Using the passage below about the Middle Grades CTE Accelerator, answer these questions:
(a) Which school in Virginia is piloting the program alongside UCF?
(b) What is the amount of the grant Luminary Labs awarded Martino?
(c) What will the teachers focus on during the second week of the intensive?

> **Supplied passage**
— begin —
As growing interest in space exploration creates new interdisciplinary opportunities for workers of all trades, UCF is the site lead for a program intended to help inspire young minds to consider the career possibilities that industry developments could offer.

Lisa Martino ’09 ’12MA and Sara Shaw, both lecturers of career and workforce education in the Department of Educational Leadership and Higher Education, have developed the Middle Grades Career and Technical Education (CTE) Accelerator, a professional development program to help lead the charge into the next frontier. The program is intended to help middle school teachers learn how to incorporate space-related career exploration into their curriculum — thus increasing the talent pipeline to this emerging, high-demand field. This follows the push by the U.S. Department of Education and NASA to support space education in schools across the nation.

UCF and Old Dominion University in Virginia are the first schools in the nation to pilot the program thanks to a project grant from the U.S. Department of Education. Luminary Labs, an innovation consulting firm, is running the Middle Grades CTE Accelerator on behalf of the U.S. Department of Education and awarded Martino a $110,000 grant for this program.

The initiative has two parts: a two-week intensive professional development and one full year of mentorship and eight Zoom meetings throughout the year. Martino says the first week of the intensive focuses on what these educators need to know about these types of careers and how to guide students toward them.

“The second week, they’re going to focus on developing lesson plans and assignments, and they’re going to create their own curriculum for their specific classrooms related to space career exploration,” she says. “Once they’re done with the two-week training of intensive work, they’re going to have this portfolio of deliverables, lesson plans and assignments.”
— end —
> **Information shown**
— begin —
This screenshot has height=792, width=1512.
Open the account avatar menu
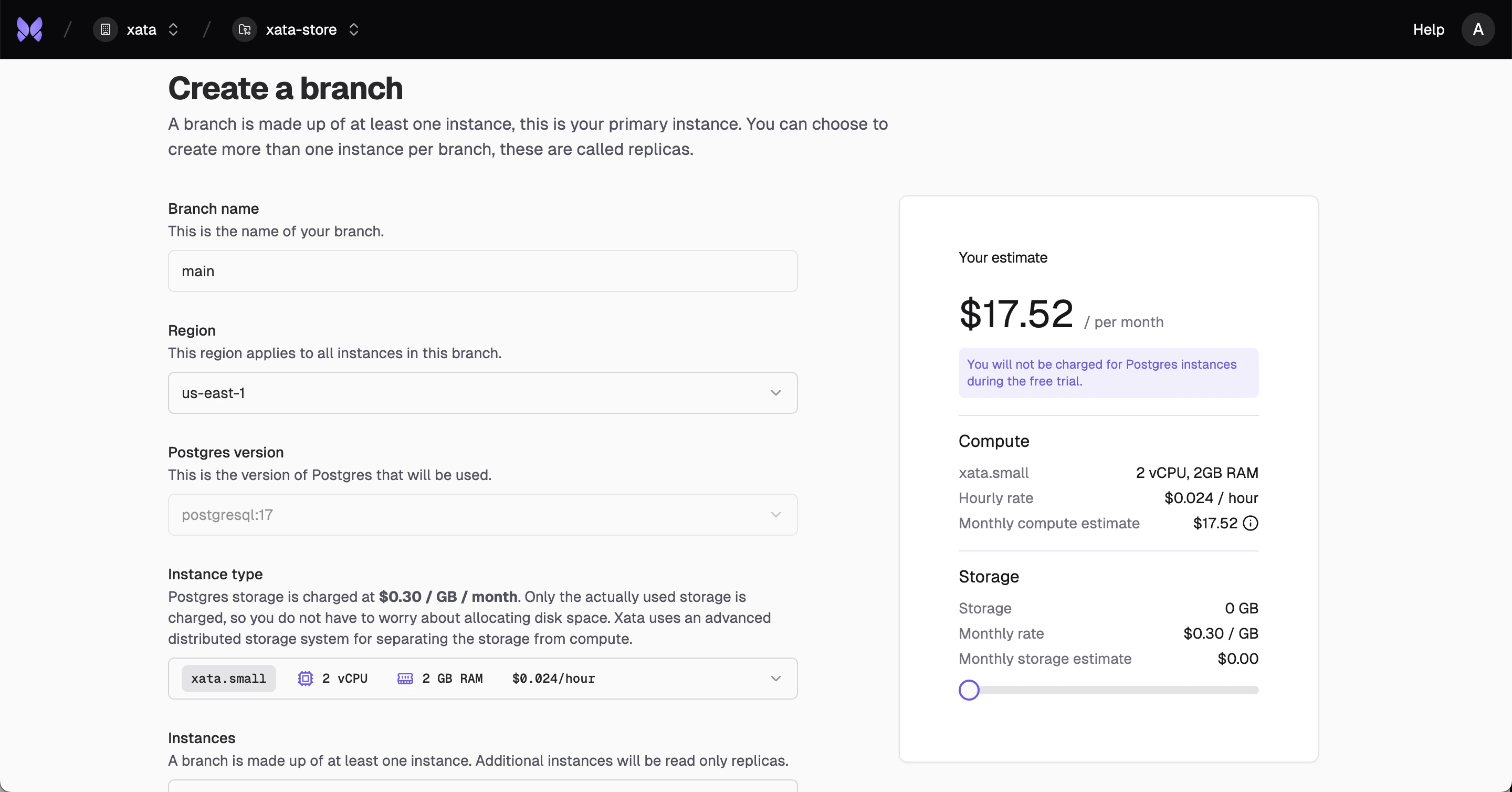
— end —
> **Finished task**
(a) Old Dominion University
(b) $110,000
(c) Developing lesson plans and assignments, and creating their own curriculum related to space career exploration for their specific classrooms